(Work required): Below this line is a listing that includes pictures. Copy exactly, and only, the lines from the one containing "Where should I" through the one containing "Open Network globe icon"; the pictures do not go in the copy.

(Source data):
== == ==
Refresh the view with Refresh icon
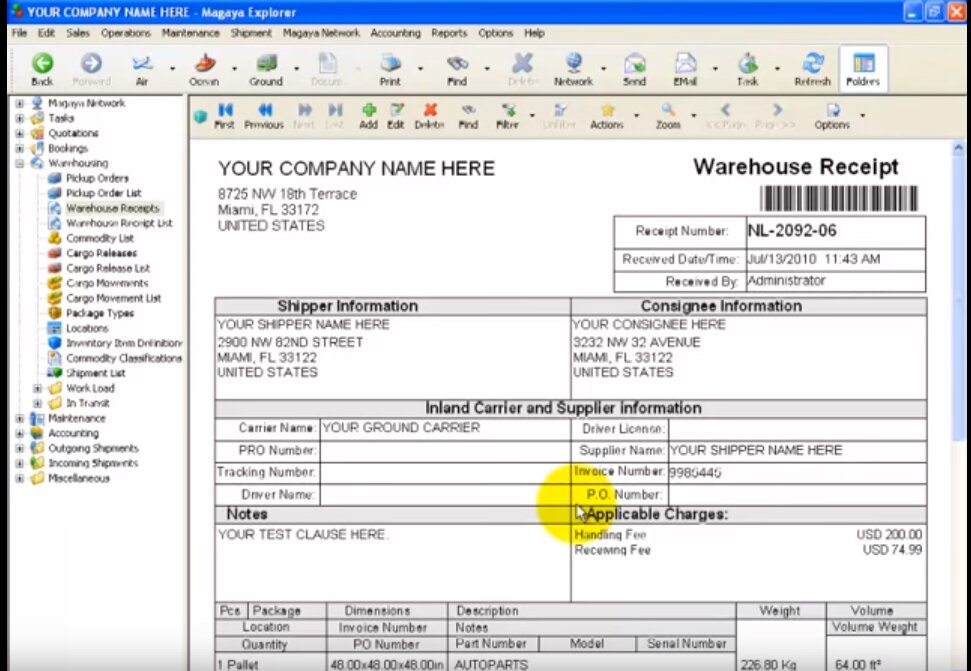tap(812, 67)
== == ==
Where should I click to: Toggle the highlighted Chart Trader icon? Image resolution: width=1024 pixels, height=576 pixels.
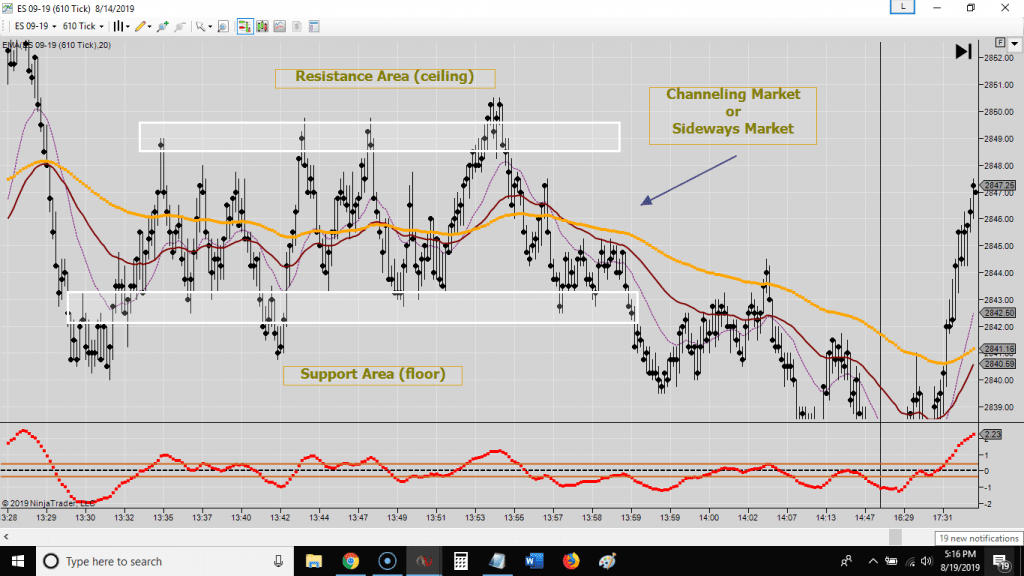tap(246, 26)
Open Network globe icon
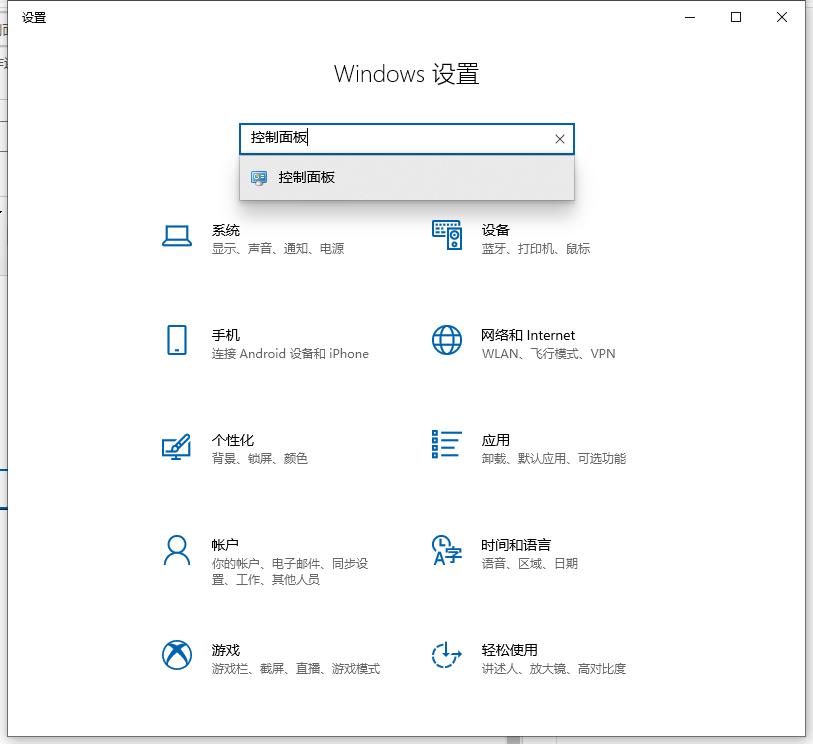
== == ==
(Solution for this problem):
Where should I click to: Toggle the highlighted Chart Trader icon? Image resolution: width=1024 pixels, height=576 pixels.
tap(246, 26)
Open Network globe icon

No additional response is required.